(Beginning of PROVIDED TEXT)

48. The peptide mimetic for use according to any one of claims 33 to 46, wherein the peptide mimetic is formulated as a tri-HCl salt, a bis-HCl salt or a mono-HCl salt.

49. A formulation or medicament comprising a peptide mimetic such as (R)-2-amino-N-((S)-1-(((S)-5-amino-1-(3-benzyl-1,2,4-oxadiazol-5-yl)pentyl)amino)-3-(4-hydroxy-2,6-dimethylphenyl)-1-oxopropan-2-yl)-5-guanidinopentanamide, or a pharmaceutically acceptable salt, stereoisomer, tautomer, hydrate and/or solvate thereof, for use in treating, preventing, inhibiting, ameliorating and/or delaying the onset of Huntington's disease and/or HTT proteinopathy in a subject in need thereof.

50. The formulation or medicament for use according to claim 49, wherein the subject has been diagnosed with Huntington's disease.

51. The formulation or medicament for use according to claim 49 or 50, wherein the formulation or medicament is administered to the subject daily for 2 weeks or more, for 24 weeks or more, for 36 weeks or more, for 48 weeks or more, or for 52 weeks or more.

52. The formulation or medicament for use according to claim 49 or 50, wherein the formulation or medicament is administered daily for the rest of the subject's life.

(End of PROVIDED TEXT)
(Beginning of GIVEN INFORMATION)

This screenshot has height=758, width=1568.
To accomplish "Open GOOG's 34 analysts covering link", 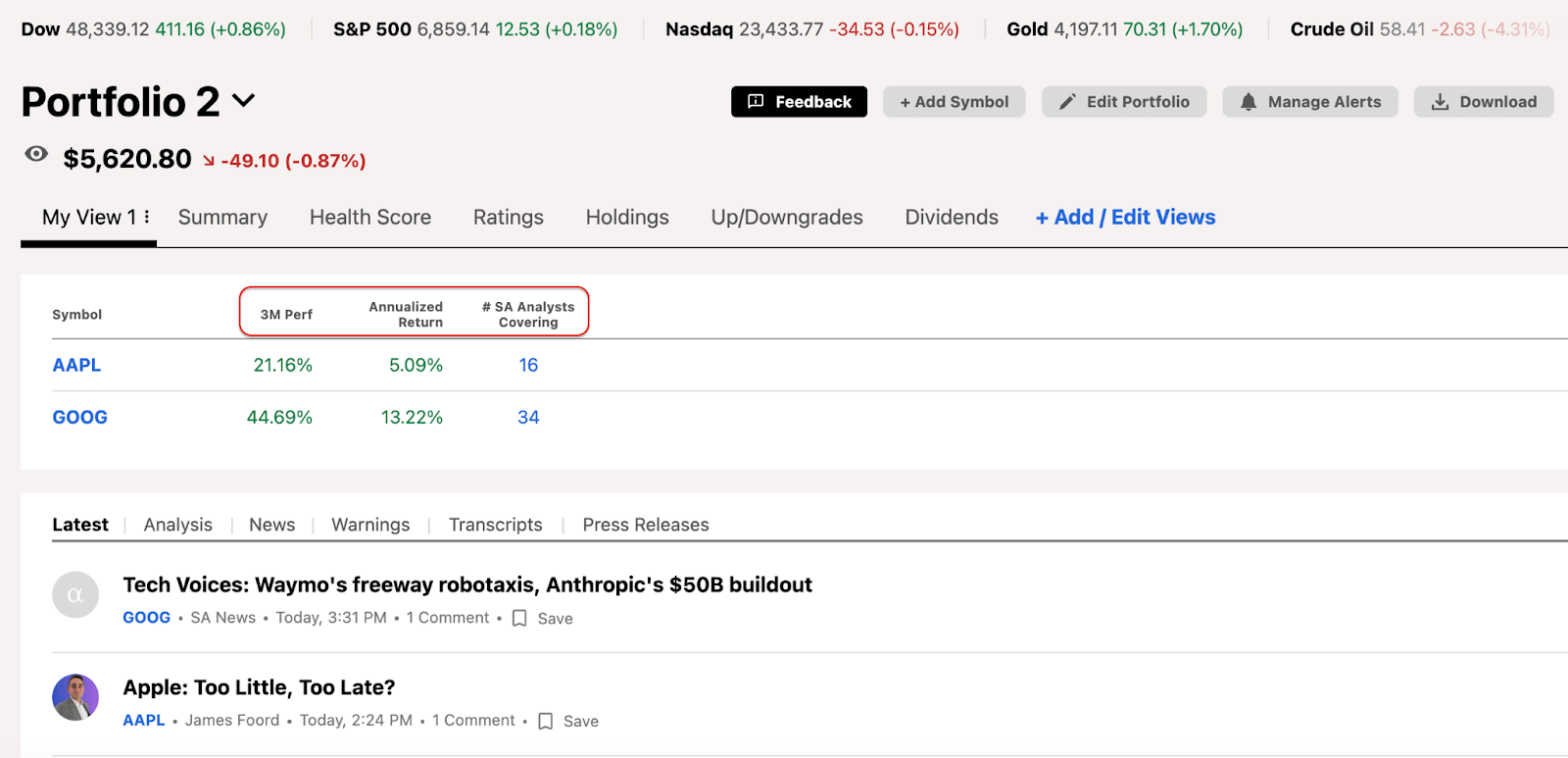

(End of GIVEN INFORMATION)

> [PROBLEMS TO SOLVE]
- 1) From the patent claims above the data, reproduce word for word the passage starting at "48. The peptide" and ending at "with Huntington's disease.".
- 2) In the patent claims, what daily administration durations appear in claim 51? List every one.
- 3) Write the next part of the patent claims, picking up after claim 52.

> [RESULTS FOR THE EXERCISE]
- 1)
48. The peptide mimetic for use according to any one of claims 33 to 46, wherein the peptide mimetic is formulated as a tri-HCl salt, a bis-HCl salt or a mono-HCl salt.

49. A formulation or medicament comprising a peptide mimetic such as (R)-2-amino-N-((S)-1-(((S)-5-amino-1-(3-benzyl-1,2,4-oxadiazol-5-yl)pentyl)amino)-3-(4-hydroxy-2,6-dimethylphenyl)-1-oxopropan-2-yl)-5-guanidinopentanamide, or a pharmaceutically acceptable salt, stereoisomer, tautomer, hydrate and/or solvate thereof, for use in treating, preventing, inhibiting, ameliorating and/or delaying the onset of Huntington's disease and/or HTT proteinopathy in a subject in need thereof.

50. The formulation or medicament for use according to claim 49, wherein the subject has been diagnosed with Huntington's disease.

- 2)
- 2 weeks or more
- 24 weeks or more
- 36 weeks or more
- 48 weeks or more
- 52 weeks or more

- 3)
53. A formulation or medicament for use according to any one of claims 49 to 52, wherein the treatment, prevention, inhibition or improvement comprises treating, preventing, inhibiting or ameliorating one or more signs or symptoms of Huntington's disease and/or HTT proteinopathy, including stumbling, clumsiness, loss of coordination, loss of motor control, difficulty swallowing, difficulty speaking, loss of walking ability, personality changes, mood changes, apathy, irritability, aggressiveness, anger, depression, frustration, suicidal thoughts, difficulty concentrating, short-term memory loss, loss of initiative, decreased organizational ability, disorientation, loss of cognitive ability and weight loss.

54. The formulation or medicament for use according to any one of claims 49 to 53, wherein the subject is a mammal.

55. The formulation or medicament for use according to claim 54, wherein the mammalian subject is a human.

56. The formulation or medicament for use according to any one of claims 49 to 55, wherein the formulation or medicament is formulated for oral administration.

57. The formulation or medicament for use according to any one of claims 49 to 55, wherein the formulation or medicament is formulated for subcutaneous administration.

58. The formulation or medicament for use according to any one of claims 49 to 55, wherein the formulation or medicament is formulated for topical, intranasal, systemic, intravenous, intraperitoneal, intradermal, intraocular, ocular, intrathecal, intracerebroventricular, by iontophoresis, transmucosal, intravitreal or intramuscular administration.

59. The formulation or medicament for use according to any one of claims 49 to 58, wherein the formulation or medicament is used alone, sequentially or simultaneously with an additional treatment.

60. The formulation or medicament for use according to claim 59, wherein the additional treatment comprises the use of a therapeutic agent.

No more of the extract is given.